Disruptive Marketing Blog

Big Data at the service of Marketing

“If it’s free it’s because you ARE the product”

This simple phrase, which we all recognize when talking about Facebook, Twitter, and social media specifically, should also probably refer to online marketing in general.

The premise is quite simple: Facebook, Linkedin, Twitter and Instagram are free because their users represent the  actual value of the company. For example, Linked in was recently acquired by Microsoft for $250/user (active user).

Equally, Google, as we all know, is no “charity”…let’s be clear…it has launched some fantastic products and has revolutionized an entire  industry in such a smart way that it should be an example to all of us who work in this sector, worthy of a case study ,being imitated and admired. In which case, how on earth can Google Analytics still be free??

Let’s get one thing straight…Google has been giving us “sweeteners” for years. It regulated and standardized Internet metrics but I still cannot quite understand why the majority of web analysts still depend entirely  on Google to carry out their day to day activities.

In other words, I don’t understand, if our job is to measure and analyze traffic and then take action based on this, why we don’t obtain this data directly ourselves!??.

I certainly don’t mean creating an internal tagging system from scratch, I mean why, for example, don’t we routinely use tools such as piwik, where you can download your own data in your own database, and/or use it for managing or analysis of server logs??


I believe that Google, by providing us with Google Analytics, has been happy to give us a “tranquillizer” to keep us snoozing on the job!

How is it that we can export Google Spreadsheets via xls, whereas with GA we are unable to export our stats to Piwik, for example?

In today’s market we often talk about “Big Data”, and we love everything “Big”, but it seems sometimes that we don’t place enough importance on the actual data itself. We also talk a lot about deep learning, machine learning, Artificial intelligence, however I believe that the main mistake we make when using these various techniques is in not looking closely enough at where the actual data has come from?? How can we apply mathematical calculations to a set of data that we have no control over, when we don’t really know how each click is being accounted for, or whether our server has lost any data…..in other words: How can we predict the future if we are unsure of the accuracy of our database or if we don’t understand how it works??

Another aspect that is also quite “odd” and we should think a little more in detail about is:

If each piece of data is the ultimate driver of web analytics how can it be free??

If each piece of data is the ultimate driver of web analytics, how can it be that even when it is free it costs so much??

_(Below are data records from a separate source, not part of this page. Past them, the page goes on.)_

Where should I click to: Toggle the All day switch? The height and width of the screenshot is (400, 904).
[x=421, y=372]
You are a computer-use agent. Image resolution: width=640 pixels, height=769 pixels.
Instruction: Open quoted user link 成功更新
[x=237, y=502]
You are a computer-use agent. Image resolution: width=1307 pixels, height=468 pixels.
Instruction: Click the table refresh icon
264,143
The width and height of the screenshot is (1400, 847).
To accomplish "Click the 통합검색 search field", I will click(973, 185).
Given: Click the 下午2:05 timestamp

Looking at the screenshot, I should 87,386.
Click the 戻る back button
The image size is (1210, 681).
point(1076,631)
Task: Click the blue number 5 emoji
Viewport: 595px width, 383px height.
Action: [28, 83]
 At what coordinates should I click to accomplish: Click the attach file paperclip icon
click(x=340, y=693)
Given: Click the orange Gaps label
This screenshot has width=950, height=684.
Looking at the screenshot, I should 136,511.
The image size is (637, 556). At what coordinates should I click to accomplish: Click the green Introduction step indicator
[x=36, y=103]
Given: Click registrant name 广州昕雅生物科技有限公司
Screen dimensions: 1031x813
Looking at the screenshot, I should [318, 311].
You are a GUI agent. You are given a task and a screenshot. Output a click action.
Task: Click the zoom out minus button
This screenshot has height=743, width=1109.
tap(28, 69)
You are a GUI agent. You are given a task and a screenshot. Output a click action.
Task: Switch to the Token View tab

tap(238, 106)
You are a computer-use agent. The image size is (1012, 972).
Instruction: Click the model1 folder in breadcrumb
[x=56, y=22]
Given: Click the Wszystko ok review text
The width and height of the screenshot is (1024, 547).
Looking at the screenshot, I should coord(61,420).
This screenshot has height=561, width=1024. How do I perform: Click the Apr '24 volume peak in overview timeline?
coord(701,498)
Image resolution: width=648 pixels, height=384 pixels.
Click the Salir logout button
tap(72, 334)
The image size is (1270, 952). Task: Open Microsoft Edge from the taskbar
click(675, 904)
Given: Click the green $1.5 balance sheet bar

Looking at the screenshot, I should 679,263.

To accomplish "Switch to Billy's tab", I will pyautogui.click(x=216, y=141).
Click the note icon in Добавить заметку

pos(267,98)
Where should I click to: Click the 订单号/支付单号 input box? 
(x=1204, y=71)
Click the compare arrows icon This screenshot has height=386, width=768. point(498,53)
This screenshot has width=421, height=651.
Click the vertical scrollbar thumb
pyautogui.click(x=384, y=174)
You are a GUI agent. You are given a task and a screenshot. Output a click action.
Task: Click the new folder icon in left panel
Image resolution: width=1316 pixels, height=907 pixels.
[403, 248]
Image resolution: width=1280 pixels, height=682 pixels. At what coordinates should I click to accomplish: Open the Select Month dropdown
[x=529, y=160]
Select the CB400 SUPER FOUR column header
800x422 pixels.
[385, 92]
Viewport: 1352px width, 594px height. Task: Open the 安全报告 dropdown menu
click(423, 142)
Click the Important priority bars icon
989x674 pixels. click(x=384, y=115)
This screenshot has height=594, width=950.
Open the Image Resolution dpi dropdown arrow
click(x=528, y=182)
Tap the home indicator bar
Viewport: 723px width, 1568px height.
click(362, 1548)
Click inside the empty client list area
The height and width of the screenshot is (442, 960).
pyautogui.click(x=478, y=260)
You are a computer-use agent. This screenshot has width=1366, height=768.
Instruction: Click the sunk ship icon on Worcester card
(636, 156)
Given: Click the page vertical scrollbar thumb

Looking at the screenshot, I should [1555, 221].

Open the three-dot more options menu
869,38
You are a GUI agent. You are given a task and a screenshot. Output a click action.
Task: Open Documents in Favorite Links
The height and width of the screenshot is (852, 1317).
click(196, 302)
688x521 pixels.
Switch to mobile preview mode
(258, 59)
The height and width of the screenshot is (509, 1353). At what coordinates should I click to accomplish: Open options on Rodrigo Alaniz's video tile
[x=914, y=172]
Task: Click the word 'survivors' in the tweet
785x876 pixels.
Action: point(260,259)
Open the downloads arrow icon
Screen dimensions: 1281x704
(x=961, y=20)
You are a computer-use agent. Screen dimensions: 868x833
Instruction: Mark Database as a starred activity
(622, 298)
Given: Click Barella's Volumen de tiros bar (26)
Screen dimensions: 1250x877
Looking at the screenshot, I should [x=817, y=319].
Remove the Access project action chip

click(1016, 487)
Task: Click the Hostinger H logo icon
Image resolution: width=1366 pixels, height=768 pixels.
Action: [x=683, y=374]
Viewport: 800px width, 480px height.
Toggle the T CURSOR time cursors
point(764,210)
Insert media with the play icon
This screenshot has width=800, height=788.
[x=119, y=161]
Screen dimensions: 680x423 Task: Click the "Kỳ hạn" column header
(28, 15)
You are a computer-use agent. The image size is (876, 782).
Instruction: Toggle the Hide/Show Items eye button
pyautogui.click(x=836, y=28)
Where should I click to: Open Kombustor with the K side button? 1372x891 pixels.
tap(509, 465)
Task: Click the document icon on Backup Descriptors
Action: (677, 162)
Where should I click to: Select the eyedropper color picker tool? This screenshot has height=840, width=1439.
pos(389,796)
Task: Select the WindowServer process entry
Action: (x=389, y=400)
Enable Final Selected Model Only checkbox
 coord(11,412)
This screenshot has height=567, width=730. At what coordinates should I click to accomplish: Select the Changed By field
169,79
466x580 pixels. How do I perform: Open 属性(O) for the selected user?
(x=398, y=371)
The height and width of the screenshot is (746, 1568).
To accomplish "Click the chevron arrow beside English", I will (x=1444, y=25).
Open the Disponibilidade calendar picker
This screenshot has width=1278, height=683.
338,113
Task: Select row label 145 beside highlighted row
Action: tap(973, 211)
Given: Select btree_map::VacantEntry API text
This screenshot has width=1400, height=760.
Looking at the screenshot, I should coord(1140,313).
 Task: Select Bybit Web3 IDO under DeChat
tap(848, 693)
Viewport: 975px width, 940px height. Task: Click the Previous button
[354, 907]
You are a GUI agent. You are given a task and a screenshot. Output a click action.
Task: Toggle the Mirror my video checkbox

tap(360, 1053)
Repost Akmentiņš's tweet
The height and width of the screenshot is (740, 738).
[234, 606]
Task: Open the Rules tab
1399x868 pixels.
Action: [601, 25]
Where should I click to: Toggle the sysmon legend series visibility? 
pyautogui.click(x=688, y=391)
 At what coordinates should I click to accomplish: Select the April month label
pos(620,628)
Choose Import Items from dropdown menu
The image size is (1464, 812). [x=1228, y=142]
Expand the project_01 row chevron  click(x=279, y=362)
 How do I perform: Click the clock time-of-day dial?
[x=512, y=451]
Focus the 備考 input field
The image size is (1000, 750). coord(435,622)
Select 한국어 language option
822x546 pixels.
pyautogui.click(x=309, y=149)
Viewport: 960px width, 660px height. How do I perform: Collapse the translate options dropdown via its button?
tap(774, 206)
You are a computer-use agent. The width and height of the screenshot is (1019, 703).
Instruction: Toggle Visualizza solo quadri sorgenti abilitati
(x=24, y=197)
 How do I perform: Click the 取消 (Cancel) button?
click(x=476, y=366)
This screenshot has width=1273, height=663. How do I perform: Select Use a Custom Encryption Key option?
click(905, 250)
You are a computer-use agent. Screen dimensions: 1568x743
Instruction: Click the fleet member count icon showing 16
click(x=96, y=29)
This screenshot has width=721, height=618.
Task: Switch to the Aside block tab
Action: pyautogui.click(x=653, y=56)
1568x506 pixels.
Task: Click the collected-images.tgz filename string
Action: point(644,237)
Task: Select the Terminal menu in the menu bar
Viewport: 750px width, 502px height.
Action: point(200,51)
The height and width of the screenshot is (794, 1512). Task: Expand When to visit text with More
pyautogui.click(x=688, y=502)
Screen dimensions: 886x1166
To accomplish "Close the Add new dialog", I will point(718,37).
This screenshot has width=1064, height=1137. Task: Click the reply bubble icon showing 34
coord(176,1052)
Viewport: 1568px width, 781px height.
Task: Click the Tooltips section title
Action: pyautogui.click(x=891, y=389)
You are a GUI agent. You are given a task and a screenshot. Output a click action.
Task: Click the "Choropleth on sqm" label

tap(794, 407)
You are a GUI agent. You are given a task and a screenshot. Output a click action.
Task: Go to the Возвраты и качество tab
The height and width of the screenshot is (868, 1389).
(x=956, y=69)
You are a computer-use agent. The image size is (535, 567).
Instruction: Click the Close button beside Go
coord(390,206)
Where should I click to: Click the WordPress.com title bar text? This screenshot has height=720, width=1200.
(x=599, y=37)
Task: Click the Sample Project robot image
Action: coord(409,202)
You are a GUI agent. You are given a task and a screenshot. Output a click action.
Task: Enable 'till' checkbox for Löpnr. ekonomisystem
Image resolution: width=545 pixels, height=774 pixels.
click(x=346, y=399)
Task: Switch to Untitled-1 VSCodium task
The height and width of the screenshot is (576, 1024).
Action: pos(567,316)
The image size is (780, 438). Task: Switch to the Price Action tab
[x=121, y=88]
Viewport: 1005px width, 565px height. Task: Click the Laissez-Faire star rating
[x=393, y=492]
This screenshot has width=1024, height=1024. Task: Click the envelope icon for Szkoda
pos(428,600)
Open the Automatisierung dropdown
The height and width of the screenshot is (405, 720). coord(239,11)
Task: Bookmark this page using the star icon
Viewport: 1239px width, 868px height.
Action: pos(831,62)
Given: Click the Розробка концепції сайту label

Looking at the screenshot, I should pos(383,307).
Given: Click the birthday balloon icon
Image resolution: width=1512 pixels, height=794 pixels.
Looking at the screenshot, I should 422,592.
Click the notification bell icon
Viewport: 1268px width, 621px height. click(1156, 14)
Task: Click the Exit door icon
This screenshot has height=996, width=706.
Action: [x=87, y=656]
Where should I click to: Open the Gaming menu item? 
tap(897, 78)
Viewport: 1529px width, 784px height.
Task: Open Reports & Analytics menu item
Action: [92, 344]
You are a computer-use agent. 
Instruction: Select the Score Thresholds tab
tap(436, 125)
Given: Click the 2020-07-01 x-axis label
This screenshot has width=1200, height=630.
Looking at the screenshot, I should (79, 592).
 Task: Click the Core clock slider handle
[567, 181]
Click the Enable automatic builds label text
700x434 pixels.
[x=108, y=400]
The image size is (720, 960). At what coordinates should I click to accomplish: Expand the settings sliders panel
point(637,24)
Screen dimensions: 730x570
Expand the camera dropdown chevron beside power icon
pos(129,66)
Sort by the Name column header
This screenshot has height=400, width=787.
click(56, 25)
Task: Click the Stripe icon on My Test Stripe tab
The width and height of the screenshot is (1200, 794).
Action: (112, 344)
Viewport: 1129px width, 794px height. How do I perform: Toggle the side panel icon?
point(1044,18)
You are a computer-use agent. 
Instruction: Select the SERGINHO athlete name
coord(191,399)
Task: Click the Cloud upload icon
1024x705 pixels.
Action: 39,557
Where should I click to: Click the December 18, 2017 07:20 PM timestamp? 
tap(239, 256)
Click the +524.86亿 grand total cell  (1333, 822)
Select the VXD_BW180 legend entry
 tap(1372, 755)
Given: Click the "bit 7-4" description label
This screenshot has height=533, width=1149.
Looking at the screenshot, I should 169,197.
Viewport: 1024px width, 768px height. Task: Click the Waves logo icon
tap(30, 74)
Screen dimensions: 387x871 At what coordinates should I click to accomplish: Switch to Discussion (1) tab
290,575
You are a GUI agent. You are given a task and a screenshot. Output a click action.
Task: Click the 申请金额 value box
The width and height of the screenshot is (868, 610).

In my personal case I have been lucky enough to work with web analytics in three separate and distinct facets:

– From 1.999 to 2.002: Analyzing Logs. In your server logs, you have absolutely everything in terms of information. However to work with them requires a steep learning curve and quite a large investment of effort. Once you have overcome these obstacles, just enjoy the rewards and benefits

– From 2.002 to 2.004: Implementing various TAG systems (pre GA) with complete control over the database. We knew exactly what was being saved,how it was being saved and how data was processed and displayed. This is the real key…if you don’t know what is being stored, how the information is being displayed, processed and saved then you are quite simply “Blind”.

– Since 2.004. Working closely with GA.

Google Analytics is a wonderful tool and I am full of positive feedback regarding my experience of working with it. This blog is not designed to be a criticism of GA, it is simply a sidenote to all those web analysts who insist  on only working with data and statistics obtained from Google Analytics.

I warmly encourage you to install Piwik, and co-ordinate with your colleagues who oversee the database, observe how you are currently storing information, what is the current logic, what information is stored, what kind of server you need to cope with processing all the data you collect and then allow you to  make modifications to the stats/ change certain parameters?? When you “Own” the data you can start asking questions about exactly what you are collecting…when you do not, you can only ask those questions that Google Analytics allows you to.

Make the effort to try running two solutions at the same time, loosen the chains of Google Analytics, and you will probably actually end up using Google Analytics even more, because even though it’s a fantastic tool it should NEVER be the only way that we measure data, and often, due to our lack of diligence…it is! Also, don’t automatically assume that it is so perfect, until you start comparing its data with other sources you don’t know that this is true…..the point is that you just don’t know without trying…..

“Assuming” is dangerous because we want and need more and more data, sometimes without really looking at where this data has come from, how it has been calculated and if it really is accurate!??..…